A new variance estimate is also done in the M-step with the equation:

Probability Map

Here we display the probability map, which lists of the probability of each pixel being interpolated, as an image. The periodicity is not visible, likely due to the small size of each pixel.

Figure 2: Probability Map


2D FFT

If we take the two dimensional FFT of the probability map and plot it, then we can more clearly see the periodic patterns which manifests itself as peaks in the graph. In the figure below, the probability map is up-sampled by a factor of two in order to push the peaks towards the center for visibility reasons. The resulting FFT data is also shifted to move the zero peak to the center, as well as having the log() function and gamma correction applied to it to make the peaks more distinct.

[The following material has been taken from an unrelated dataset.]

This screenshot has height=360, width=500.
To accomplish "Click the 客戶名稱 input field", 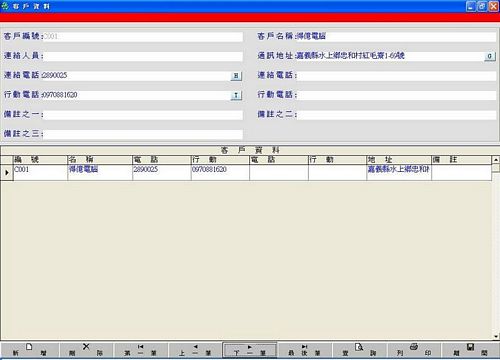I will 396,37.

The peaks in the center of each quadrant represent the periodic pattern of the interpolated pixels.

Figure 3: 2D FFT of Probability Map

Similarity Measure

A synthetically generated probability map was produced with the following definition for each color channel:

We assume a Bayer CFA was used to generate the images so in order to produce one in Matlab the synthetically generated maps followed this pattern:

, , , and

We run a sliding 128px by 128px window with 64px stride (50% overlap) over the probability map of the image and synthetically generated probability map. We then take the 2D FFT of the subimage contained in the window and run the similarity measure calculation against the corresponding subimage of the synthetically generated probability map.

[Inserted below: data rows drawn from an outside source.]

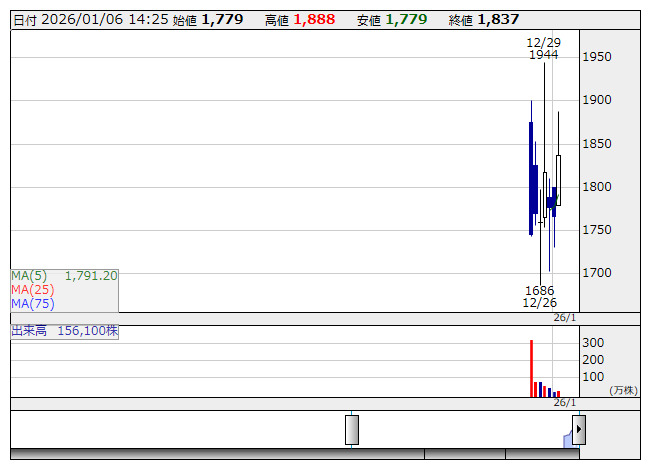Click the 12/29 1944 high annotation
This screenshot has height=470, width=653.
(543, 49)
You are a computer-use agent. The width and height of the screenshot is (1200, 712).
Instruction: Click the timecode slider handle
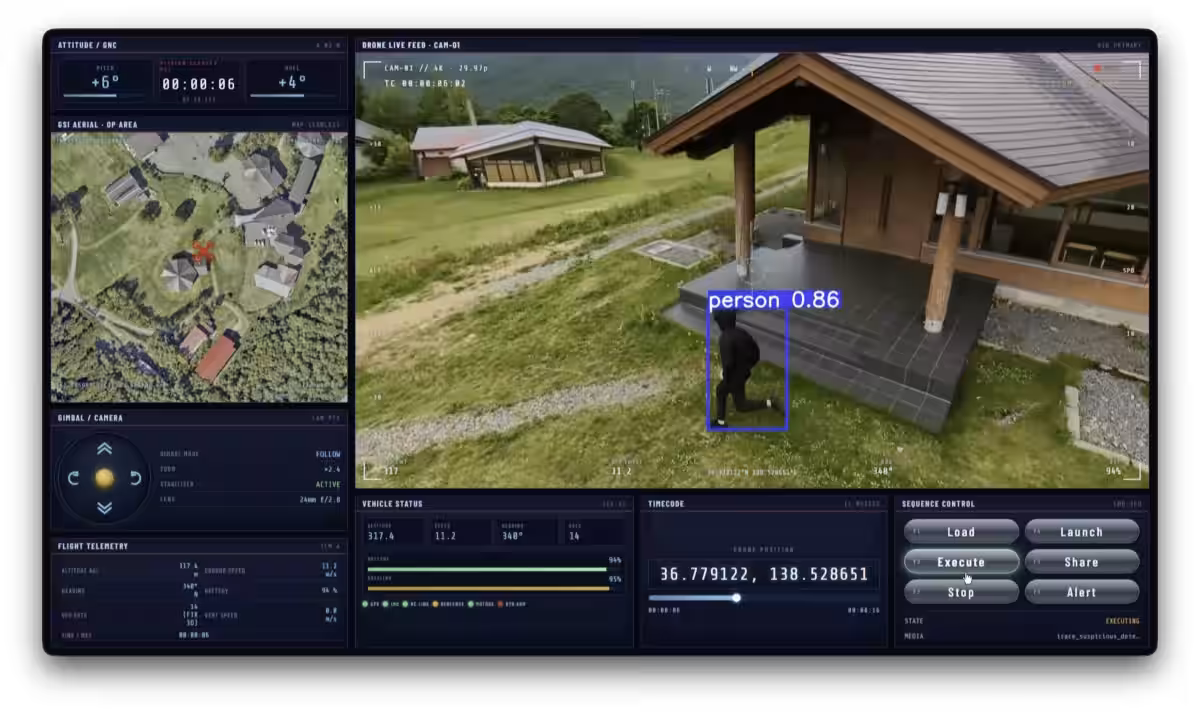click(736, 598)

The similarity measure is defined as

and are the Fourier transforms of the probability map and synthetic probability map of the green channel. Similar calculations are done for the red and blue channels.

Thresholding

Threshold values were determined empirically from test image sets. An image is classified as being fake if all three color channels fall below their respective threshold value for any one subimage.

Results

Uncompressed Images

Figure 4: Normalized Similarity Measure for Original Image Figure 5: Normalized Similarity Measure for Tampered Image


JPEG Images

Equations

If you want to use equations, you can use the same formats that are use on wikipedia.
See wikimedia help on formulas for help.
This example of equation use is copied and pasted from wikipedia's article on the DFT.

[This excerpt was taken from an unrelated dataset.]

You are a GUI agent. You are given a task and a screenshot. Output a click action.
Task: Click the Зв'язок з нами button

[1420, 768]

The sequence of N complex numbers x0, ..., xN−1 is transformed into the sequence of N complex numbers X0, ..., XN−1 by the DFT according to the formula:

where i is the imaginary unit and is a primitive N'th root of unity. (This expression can also be written in terms of a DFT matrix; when scaled appropriately it becomes a unitary matrix and the Xk can thus be viewed as coefficients of x in an orthonormal basis.)

The transform is sometimes denoted by the symbol , as in or or .

The inverse discrete Fourier transform (IDFT) is given by

Conclusions

Here is where you say what your results mean.

References - Resources and related work

[1] Farid, H. Exposing Digital Forgeries in Color Filter Array Interpolated Images. Signal Processing, IEEE Transactions. Vol. 53, Issue 10. October 2005.

Appendix I - Code and Data

Code

File:CodeFile.zip

Data

zip file with my data

Appendix II - Work partition (if a group project)

Brian and Bob gave the lectures. Jon mucked around on the wiki.